**Instructions:**
1. Answer these from the article on the U.N. chlorine resolution below, one line each:
(a) Which country abstained from the vote?
(b) Under which chapter of the U.N. Charter does the resolution threaten repercussions?
(c) Which organization found evidence that chlorine gas was used as a weapon in Syria?
2. Copy everything in the article on the U.N. chlorine resolution from "The resolution threatens" down to "sanctions or force.".
3. Pick up the article on the U.N. chlorine resolution where it stops, and write what comes next.

**Selected text:**
######

Fourteen members, including Syrian ally Russia, voted in favor of the U.S.-drafted resolution. Venezuela abstained because it said the resolution “opens a dangerous path to the use of force.”
The resolution threatens repercussions, under Chapter 7 of the U.N. Charter, if chemical weapons including chlorine are used again. Chapter 7 allows decisions to be enforced with economic sanctions or force.
Britain’s U.N. Ambassador Mark Lyall Grant said the resolution “puts the Syrian regime on notice that if we receive further credible reports of use of chlorine as a weapon, then this council will take action.”
Still, the Security Council would need to adopt another resolution to take any action in the event of non-compliance.
“We categorically do not accept the possible use of sanctions under Chapter 7 without attempt to confirm (non-compliance) based on proof,” Russia’s U.N. Ambassador Vitaly Churkin said.
If inhaled, chlorine gas turns to hydrochloric acid in the lungs, which can lead to internal burning and drowning through a reactionary release of fluid in the lungs.
The Organisation for the Prohibition of Chemical Weapons (OPCW) has found evidence that chlorine gas was “systematically and repeatedly” used as a weapon in Syria. The United States, Britain and France accuse the Syrian government of the attacks, which it denies.

######

**Collected material:**
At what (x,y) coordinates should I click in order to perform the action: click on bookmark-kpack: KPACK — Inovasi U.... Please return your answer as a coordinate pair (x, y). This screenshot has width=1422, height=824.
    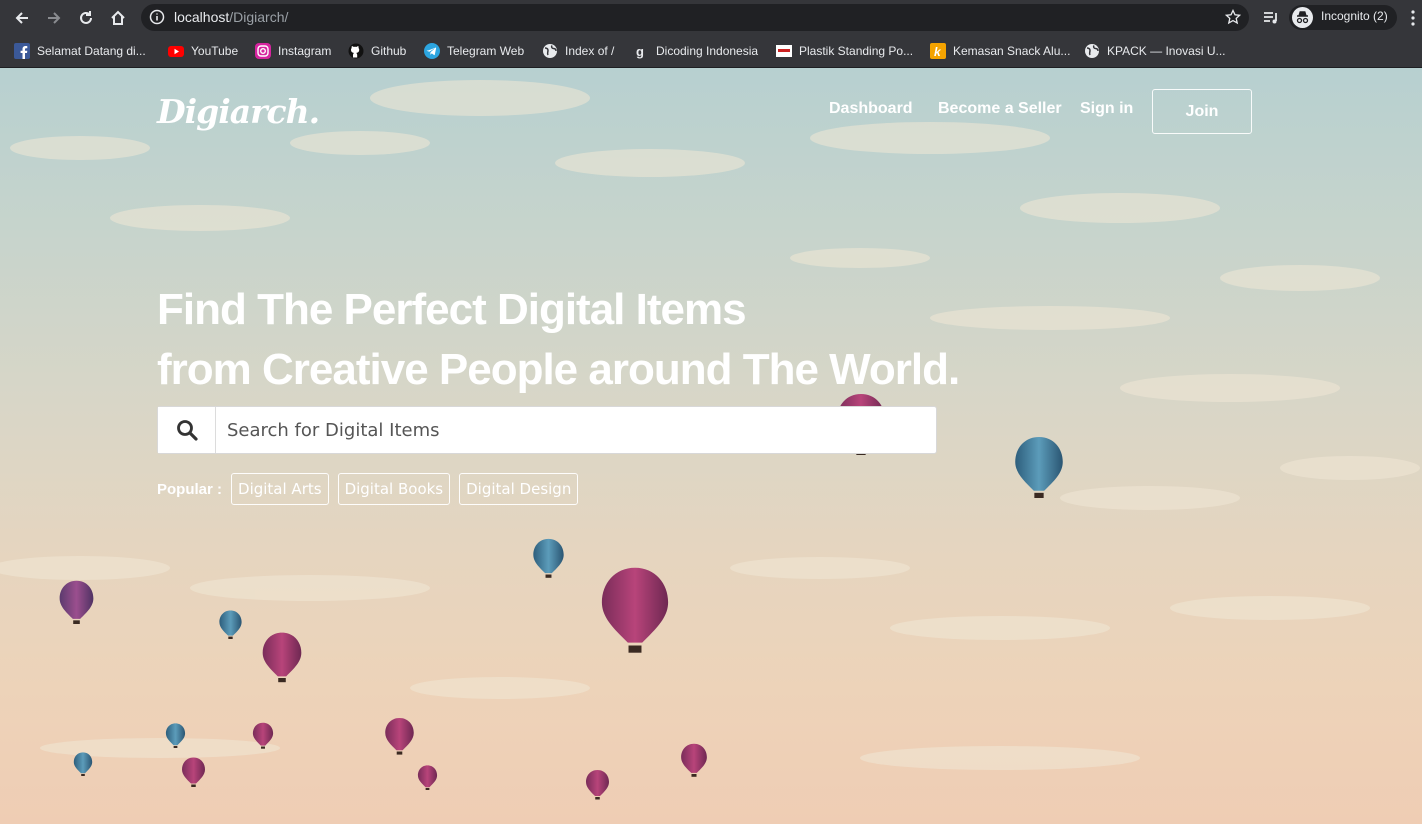
    Looking at the image, I should click on (1154, 51).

######

**Responses:**
1.
(a) Venezuela
(b) Chapter 7
(c) The Organisation for the Prohibition of Chemical Weapons (OPCW)

2.
The resolution threatens repercussions, under Chapter 7 of the U.N. Charter, if chemical weapons including chlorine are used again. Chapter 7 allows decisions to be enforced with economic sanctions or force.

3.
“The Assad regime has again demonstrated its brutality by turning to chlorine as another barbaric weapon in its arsenal against the Syrian people,” U.S. Ambassador to the United Nations, Samantha Power, said.
Churkin urged his Western colleagues: “Don’t protect the terrorists, don’t protect those who have used chemical weapons more than once.”
Syria agreed to destroy its chemical weapons program in 2013, under a deal brokered with the United States and Russia, after hundreds of people were killed in a sarin gas attack on the outskirts of the capital, Damascus.
Although chlorine is not a prohibited substance, its use as a chemical weapon is prohibited under the 1997 Chemical Weapons Convention, which Syria joined in 2013.